## [AIM OF THE EXERCISE]
Everything from the line containing "The width and" to the last line of the listing below, inclusive, is what you should output, exactly as it appears.
Top of DATA SECTION
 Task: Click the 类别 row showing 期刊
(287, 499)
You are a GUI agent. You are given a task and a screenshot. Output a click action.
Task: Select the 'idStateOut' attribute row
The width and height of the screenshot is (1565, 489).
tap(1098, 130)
Bottom of DATA SECTION
## [SOLUTION TO THIS TASK]
The width and height of the screenshot is (1565, 489).
tap(1098, 130)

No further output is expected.